Northeastern Section - 54th Annual Meeting - 2019

Paper No. 52-6
Presentation Time: 8:00 AM-12:00 PM

STRUCTURAL CONTROL ON CAVE DEVELOPMENT IN A FOLD-THRUST BELT


RUBIN, Paul A., Northeastern Cave Conservancy, 414 E. Kerley Corners Rd., Tivoli, NY 12583

Clarksville, NY area caves are situated near the northwestern terminus of the Hudson Valley foreland fold-thrust belt where a series of thrust faults ramp upward cutting up-section through mechanically rigid Devonian formations (Schoharie and Onondaga) from bedding-parallel detachment faults likely originating within underlying comparatively ductile shale and sandstone formations (Devonian Esopus Fm and/or Ordovician Indian Ladder Beds and Schenectady Fm). Cross-strike megascopic fault-related folds have first-order wavelengths and amplitudes ranging from 570 m to 1,074 m and up to 18 m, respectively. Cave development has preferentially occurred along imbricate thrust faults.

Caves afford 3D examination of the internal geometry of fault zones and fault bend deformation structures. Fault-related features in area caves (Clarksville, Onesquethaw, SHED, End of Gulch, Trap) include sheared beds, extension veins, blocky calcite spar (to 70+ cm in Onesquethaw Cave), slickensides, chevron and kink folds, and bed duplication. Cross sections of these structural features may be observed in surface outcrops throughout the area but especially well in a gorge south and cross strike with Clarksville Cave. Along strike (N8°E), fault-bend folds were traced for 1.7 km.

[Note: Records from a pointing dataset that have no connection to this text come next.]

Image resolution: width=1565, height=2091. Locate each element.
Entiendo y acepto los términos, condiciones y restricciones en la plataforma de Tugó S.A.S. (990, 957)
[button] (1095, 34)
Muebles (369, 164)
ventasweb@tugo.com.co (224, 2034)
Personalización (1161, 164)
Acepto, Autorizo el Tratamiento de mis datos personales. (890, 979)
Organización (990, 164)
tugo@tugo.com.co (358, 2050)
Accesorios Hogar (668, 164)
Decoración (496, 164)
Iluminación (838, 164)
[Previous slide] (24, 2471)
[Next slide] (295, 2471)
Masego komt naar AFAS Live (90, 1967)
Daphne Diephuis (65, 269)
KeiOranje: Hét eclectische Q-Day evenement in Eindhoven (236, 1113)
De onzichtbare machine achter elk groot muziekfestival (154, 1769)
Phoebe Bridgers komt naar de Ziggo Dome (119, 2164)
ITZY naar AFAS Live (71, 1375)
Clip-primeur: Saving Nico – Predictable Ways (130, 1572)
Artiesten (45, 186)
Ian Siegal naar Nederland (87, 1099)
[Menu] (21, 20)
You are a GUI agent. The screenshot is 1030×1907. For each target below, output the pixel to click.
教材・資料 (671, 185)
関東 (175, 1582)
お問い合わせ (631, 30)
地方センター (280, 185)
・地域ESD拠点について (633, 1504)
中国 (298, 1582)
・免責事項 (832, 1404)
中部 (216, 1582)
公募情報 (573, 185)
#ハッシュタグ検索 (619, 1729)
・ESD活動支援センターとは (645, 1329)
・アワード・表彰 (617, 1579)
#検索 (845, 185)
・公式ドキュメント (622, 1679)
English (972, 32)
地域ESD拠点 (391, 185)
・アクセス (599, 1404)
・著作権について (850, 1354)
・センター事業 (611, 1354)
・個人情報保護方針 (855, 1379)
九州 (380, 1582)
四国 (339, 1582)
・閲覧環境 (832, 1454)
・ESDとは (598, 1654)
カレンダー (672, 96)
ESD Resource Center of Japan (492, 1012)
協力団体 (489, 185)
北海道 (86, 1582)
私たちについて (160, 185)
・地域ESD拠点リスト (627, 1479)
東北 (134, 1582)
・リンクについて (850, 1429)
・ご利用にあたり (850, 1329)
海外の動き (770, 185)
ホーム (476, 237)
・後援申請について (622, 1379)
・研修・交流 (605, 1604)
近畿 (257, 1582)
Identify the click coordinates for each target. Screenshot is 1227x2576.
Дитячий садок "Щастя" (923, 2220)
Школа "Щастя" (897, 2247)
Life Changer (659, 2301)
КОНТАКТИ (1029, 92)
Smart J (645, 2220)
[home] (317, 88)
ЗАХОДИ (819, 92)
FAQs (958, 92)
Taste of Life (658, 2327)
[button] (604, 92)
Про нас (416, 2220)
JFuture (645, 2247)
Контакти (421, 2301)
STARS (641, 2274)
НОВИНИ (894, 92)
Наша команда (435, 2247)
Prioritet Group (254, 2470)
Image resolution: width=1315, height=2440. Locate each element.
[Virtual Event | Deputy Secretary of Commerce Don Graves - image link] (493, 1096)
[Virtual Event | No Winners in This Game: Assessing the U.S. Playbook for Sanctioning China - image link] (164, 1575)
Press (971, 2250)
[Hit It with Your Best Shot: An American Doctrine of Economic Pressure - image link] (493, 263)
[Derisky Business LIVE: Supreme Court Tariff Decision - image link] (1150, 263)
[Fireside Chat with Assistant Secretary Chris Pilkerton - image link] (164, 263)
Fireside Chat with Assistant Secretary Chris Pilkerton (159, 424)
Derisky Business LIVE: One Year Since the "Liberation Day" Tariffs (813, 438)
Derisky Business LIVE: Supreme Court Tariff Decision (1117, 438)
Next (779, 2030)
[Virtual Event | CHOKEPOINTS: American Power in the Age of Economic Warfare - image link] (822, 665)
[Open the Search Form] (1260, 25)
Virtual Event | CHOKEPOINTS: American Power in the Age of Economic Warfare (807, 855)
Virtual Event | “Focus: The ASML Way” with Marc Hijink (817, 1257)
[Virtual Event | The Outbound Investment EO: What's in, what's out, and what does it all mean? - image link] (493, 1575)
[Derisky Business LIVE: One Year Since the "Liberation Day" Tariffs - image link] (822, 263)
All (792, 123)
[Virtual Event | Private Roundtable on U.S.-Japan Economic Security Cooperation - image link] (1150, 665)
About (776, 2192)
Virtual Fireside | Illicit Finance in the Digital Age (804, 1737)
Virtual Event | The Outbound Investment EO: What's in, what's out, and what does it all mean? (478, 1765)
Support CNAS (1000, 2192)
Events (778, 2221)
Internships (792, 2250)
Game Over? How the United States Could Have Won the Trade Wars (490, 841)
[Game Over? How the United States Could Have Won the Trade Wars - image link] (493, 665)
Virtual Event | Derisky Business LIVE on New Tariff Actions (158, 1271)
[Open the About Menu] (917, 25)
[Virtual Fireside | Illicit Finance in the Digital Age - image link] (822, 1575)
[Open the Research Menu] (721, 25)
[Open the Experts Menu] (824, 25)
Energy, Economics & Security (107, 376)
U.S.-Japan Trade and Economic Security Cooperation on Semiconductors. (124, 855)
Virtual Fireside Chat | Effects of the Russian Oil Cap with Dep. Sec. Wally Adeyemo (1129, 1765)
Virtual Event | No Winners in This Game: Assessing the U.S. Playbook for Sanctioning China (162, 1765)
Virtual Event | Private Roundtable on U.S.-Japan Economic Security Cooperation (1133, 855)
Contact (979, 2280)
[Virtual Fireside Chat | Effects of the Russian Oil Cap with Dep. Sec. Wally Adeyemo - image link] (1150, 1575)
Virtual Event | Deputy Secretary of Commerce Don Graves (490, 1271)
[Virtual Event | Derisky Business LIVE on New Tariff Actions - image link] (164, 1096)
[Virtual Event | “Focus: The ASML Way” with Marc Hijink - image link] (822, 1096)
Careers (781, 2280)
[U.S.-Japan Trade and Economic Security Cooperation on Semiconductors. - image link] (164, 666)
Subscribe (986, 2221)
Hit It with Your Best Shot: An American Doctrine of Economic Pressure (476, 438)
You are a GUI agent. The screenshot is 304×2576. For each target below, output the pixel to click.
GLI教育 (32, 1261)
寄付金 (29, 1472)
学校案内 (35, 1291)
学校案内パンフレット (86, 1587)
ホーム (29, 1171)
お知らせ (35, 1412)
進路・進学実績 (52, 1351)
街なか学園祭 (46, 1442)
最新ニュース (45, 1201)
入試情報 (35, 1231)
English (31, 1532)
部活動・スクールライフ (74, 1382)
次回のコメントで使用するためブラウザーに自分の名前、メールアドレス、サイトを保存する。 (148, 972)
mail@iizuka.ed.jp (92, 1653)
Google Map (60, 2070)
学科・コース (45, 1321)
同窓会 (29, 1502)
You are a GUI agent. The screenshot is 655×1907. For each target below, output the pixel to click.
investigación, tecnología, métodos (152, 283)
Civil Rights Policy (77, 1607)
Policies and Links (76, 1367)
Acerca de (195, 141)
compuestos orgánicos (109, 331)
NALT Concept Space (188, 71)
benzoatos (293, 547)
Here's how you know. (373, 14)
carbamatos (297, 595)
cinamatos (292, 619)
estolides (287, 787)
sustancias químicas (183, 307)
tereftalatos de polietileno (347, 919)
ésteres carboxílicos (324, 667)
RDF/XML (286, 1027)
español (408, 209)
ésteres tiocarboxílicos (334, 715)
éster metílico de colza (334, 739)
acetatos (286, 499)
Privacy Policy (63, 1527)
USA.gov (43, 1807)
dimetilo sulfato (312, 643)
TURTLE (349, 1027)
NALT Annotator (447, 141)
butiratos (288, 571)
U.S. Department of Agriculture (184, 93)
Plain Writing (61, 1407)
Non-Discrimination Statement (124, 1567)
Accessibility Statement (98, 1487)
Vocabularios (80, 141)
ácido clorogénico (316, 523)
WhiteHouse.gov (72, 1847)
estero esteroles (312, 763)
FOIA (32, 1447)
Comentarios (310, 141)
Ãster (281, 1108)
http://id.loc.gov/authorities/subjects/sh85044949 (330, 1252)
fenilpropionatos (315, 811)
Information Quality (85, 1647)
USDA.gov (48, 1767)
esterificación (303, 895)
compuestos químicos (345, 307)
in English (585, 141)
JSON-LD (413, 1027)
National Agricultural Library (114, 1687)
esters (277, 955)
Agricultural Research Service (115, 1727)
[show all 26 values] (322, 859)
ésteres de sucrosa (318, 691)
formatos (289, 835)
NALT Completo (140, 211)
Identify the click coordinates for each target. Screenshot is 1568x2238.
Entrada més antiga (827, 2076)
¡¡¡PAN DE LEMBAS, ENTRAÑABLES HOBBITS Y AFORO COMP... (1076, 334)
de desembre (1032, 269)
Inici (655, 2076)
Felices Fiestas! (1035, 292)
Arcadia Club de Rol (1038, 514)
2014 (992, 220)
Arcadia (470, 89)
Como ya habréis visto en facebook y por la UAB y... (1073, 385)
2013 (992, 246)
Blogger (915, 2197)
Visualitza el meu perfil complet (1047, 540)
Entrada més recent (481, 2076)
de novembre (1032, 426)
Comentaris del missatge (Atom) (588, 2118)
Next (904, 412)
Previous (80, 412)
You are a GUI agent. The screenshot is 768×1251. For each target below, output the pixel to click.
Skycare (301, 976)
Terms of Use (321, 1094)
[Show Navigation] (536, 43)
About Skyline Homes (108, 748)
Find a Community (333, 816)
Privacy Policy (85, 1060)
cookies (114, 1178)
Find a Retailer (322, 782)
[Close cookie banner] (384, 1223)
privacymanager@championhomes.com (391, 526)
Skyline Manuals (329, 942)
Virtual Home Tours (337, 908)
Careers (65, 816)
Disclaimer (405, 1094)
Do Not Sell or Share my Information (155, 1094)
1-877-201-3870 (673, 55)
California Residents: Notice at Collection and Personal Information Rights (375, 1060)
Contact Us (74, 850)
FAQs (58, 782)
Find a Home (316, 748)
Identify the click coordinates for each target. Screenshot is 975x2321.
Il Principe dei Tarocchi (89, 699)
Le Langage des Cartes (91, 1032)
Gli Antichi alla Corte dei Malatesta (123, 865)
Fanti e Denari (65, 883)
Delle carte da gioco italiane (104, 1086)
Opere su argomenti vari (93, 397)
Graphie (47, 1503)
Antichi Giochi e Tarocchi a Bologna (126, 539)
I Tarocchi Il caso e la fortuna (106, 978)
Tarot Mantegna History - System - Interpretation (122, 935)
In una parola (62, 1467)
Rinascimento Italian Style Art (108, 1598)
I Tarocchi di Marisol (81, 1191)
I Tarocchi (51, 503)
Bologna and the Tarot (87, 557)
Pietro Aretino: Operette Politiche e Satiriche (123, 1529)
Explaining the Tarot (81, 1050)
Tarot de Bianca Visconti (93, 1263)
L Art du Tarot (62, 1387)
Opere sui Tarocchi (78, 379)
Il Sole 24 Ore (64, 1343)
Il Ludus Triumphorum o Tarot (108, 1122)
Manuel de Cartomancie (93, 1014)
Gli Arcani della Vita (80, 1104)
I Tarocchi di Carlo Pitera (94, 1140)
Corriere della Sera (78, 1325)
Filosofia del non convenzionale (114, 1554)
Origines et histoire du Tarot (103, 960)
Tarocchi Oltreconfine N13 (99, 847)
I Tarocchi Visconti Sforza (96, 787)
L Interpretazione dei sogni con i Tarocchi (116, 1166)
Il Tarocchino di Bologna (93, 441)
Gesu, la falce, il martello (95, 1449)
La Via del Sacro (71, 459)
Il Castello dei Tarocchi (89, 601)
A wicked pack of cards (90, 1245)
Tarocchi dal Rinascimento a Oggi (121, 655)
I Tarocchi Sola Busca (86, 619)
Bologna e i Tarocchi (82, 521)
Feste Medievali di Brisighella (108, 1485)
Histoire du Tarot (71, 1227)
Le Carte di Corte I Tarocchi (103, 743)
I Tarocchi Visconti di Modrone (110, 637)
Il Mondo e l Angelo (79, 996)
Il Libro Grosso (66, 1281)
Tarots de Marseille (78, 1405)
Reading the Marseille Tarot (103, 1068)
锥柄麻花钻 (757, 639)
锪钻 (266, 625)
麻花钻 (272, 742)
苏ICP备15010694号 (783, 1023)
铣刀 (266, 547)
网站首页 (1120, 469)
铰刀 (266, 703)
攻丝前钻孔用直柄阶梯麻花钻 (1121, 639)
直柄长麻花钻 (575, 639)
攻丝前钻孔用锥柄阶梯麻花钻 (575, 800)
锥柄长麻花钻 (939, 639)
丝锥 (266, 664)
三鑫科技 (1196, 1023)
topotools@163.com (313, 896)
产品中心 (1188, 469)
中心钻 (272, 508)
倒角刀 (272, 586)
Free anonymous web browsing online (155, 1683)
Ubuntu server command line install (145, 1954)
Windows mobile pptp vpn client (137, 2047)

In Clarksville Cave, a thrust ramp cuts the Schoharie and Onondaga Fms, thrusting the upper pyritic and locally silicified Schoharie Fm within the overlying Onondaga Fm. Cross strike, this fault ascends at approximately 4°, sharply increases to about 27° in the southeastern portion of the cave, and then continues up section from 12° to 19° with a minimum hanging wall displacement of 110 m. The northern Ward’s portion of the cave and its infeeders have developed along the uppermost portion of this fault ramp. South of the Ward’s cave section, the cave stream and floodwaters descend down the steep face of the fault ramp, resulting in significant change in conduit cross sectional shape. An epiphreatic conduit superimposed along the strike of the fault ramp records the hydraulic inefficiency of the cave’s outlet during times of major subglacial meltwater invasion. A separate imbricate thrust with associated chevron folds ascends westward through the Lake Room at about 65°. During waning glacial stages, it served as a major water and sediment infiltration pathway.